A promotoria não quis abrir um processo criminal contra o marido, então a mulher pediu uma revisão judicial da decisão. A BBC questionou a promotoria sobre o caso, mas não obteve resposta.
No Brasil, um caso como esse cairia na mesma categoria da camisinha – seria difícil ser considerado crime se a mulher consentiu e só depois percebeu que ele não interrompeu o coito antes da ejaculação.

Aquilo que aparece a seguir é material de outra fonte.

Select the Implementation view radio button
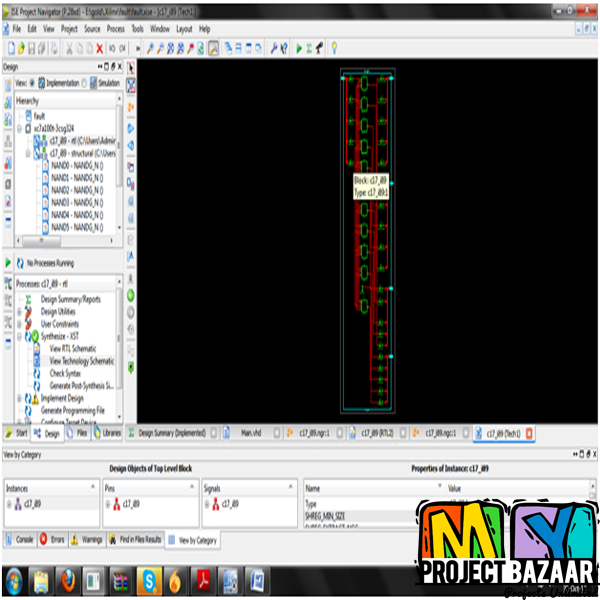 pos(31,83)
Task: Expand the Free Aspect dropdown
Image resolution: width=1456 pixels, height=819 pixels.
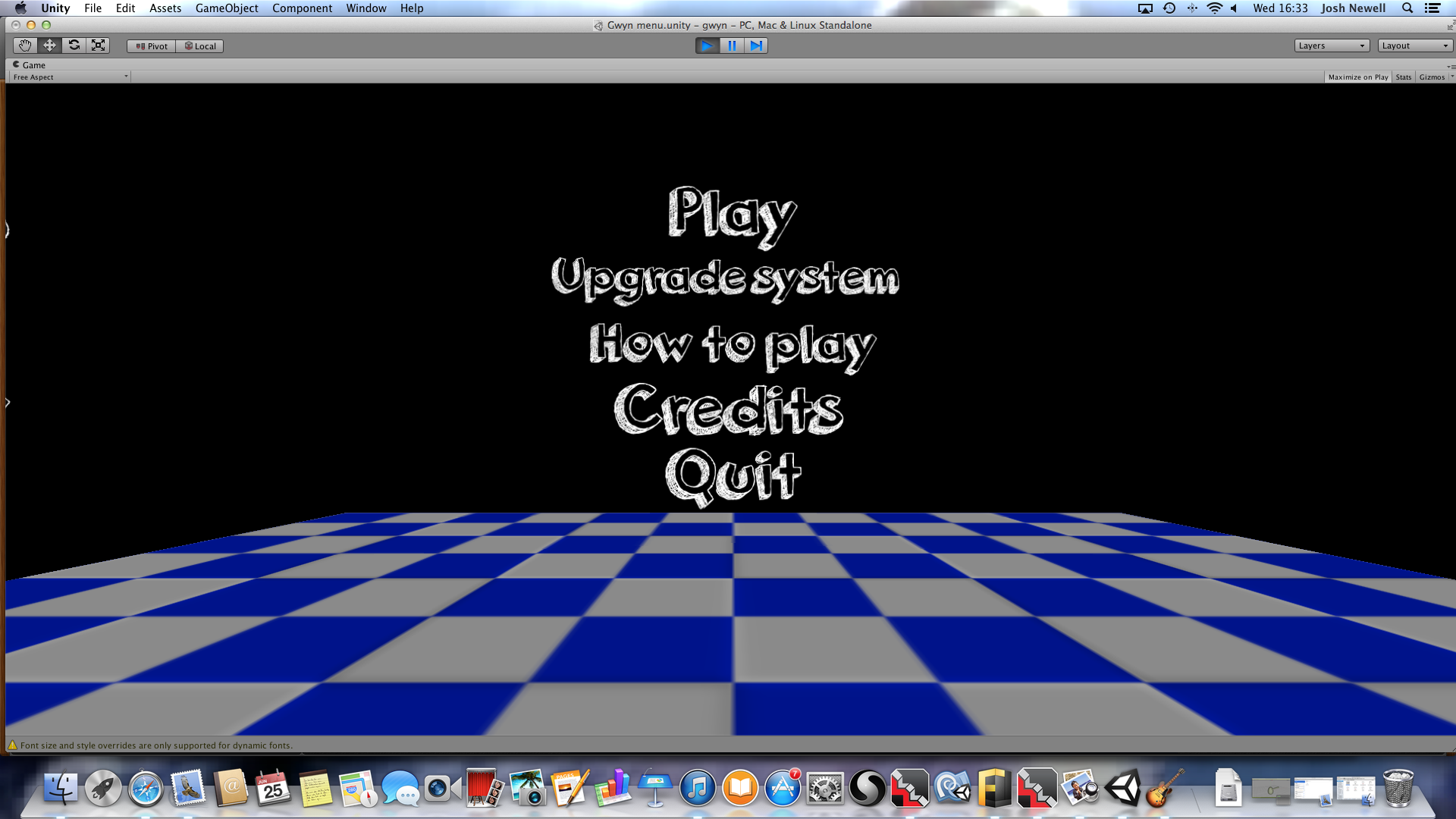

Um caso assim só poderia ser considerado crimeslot com bonusestupro se, durante a relação sexual, houvesse violência ou grave ameaça para que a relação continuasse. Seria preciso que,slot com bonusalguma forma, a relação fosse forçada – se a mulher manifestasse seu desejoslot com bonusinterromper o coito e ele continuasse.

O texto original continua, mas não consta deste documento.